Note: Today’s post is part of our “Editor’s Choice” series where we highlight recent posts published by our sponsors that provide supply chain insights and advice. Today’s article is by Jim D’Addario, Director of Product Marketing SCM at Oracle, and highlights where to get started on the journey to the perfect delivery,
How do you get started on the road to Perfect Delivery – that ability to consistently deliver a complete order to the right customer, with the right products, in perfect condition, and on time? There’s no single formula or guide because every company is different, but here are a few strategies that have proven successful for companies across a range of industries.
If your mission is to always deliver a perfect order – or even doing it, let’s say, 98% of the time – start by looking for those areas where you are falling short and identify what’s preventing you from delivering flawlessly. Is it your current order management or warehousing processes that are standing in the way? Or are you having difficulty planning and securing your transportation options efficiently and fast enough? Focus on the areas that are causing the greatest pain – or that offer the biggest wins.
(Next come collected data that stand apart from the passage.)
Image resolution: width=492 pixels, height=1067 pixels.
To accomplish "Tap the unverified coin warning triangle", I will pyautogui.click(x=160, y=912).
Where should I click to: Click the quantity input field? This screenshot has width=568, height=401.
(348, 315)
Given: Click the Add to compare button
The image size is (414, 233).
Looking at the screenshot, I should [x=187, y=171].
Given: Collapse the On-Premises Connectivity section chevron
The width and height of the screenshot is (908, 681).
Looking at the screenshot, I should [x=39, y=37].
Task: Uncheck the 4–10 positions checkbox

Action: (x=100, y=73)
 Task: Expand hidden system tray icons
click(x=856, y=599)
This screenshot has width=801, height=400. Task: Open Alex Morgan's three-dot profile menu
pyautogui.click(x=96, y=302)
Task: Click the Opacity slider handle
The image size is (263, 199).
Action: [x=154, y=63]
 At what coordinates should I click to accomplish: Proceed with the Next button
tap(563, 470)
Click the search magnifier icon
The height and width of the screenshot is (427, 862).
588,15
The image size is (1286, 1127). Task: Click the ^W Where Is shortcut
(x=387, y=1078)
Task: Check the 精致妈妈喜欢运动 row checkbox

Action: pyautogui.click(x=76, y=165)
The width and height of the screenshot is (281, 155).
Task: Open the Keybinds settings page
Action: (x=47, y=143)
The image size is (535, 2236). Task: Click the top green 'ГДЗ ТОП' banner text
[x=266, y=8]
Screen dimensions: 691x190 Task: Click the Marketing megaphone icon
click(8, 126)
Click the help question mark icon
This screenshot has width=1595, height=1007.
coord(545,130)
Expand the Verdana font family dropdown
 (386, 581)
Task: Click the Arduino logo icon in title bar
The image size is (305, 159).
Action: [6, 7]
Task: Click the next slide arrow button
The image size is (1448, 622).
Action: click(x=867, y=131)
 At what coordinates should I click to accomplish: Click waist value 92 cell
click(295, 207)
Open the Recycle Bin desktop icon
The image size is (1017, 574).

Reviewing key delivery performance indicators will help in this assessment. This would include metrics like order-fill rates – that is, how many orders you’re able to fill in full and on time. Track how well you’re able to deliver on the perfect order. Is it 92% of the time or 98% of the time?
Total Visibility
Ensuring perfect delivery requires knowing the status of your inventory. That means you’ll want to gain visibility into your inventory across all of your warehouses, distribution centers, and other stocking locations. If you’re a manufacturer who builds products to order, you’ll also need to ensure visibility into your manufacturing planning systems, allowing you to know when the next production run is going to kick off and when your customer’s product will be ready to ship. This is crucial to your ability to promise the customer a reliable delivery date.
Customer-Centric Mindset
Companies may have once lived in a world where the competition was scarce, but that was long ago – and your customers know it. Today, buyers are just a few clicks away from switching vendors, and everything matters: price and quality of course, and increasingly, delivery performance and even sustainability. The situation isn’t any better in the brick-and-mortar world where stock-outs and empty shelves are a golden opportunity for your competitors. To quote one of my favorite analysts: “Customer service lives and dies in the supply chain.”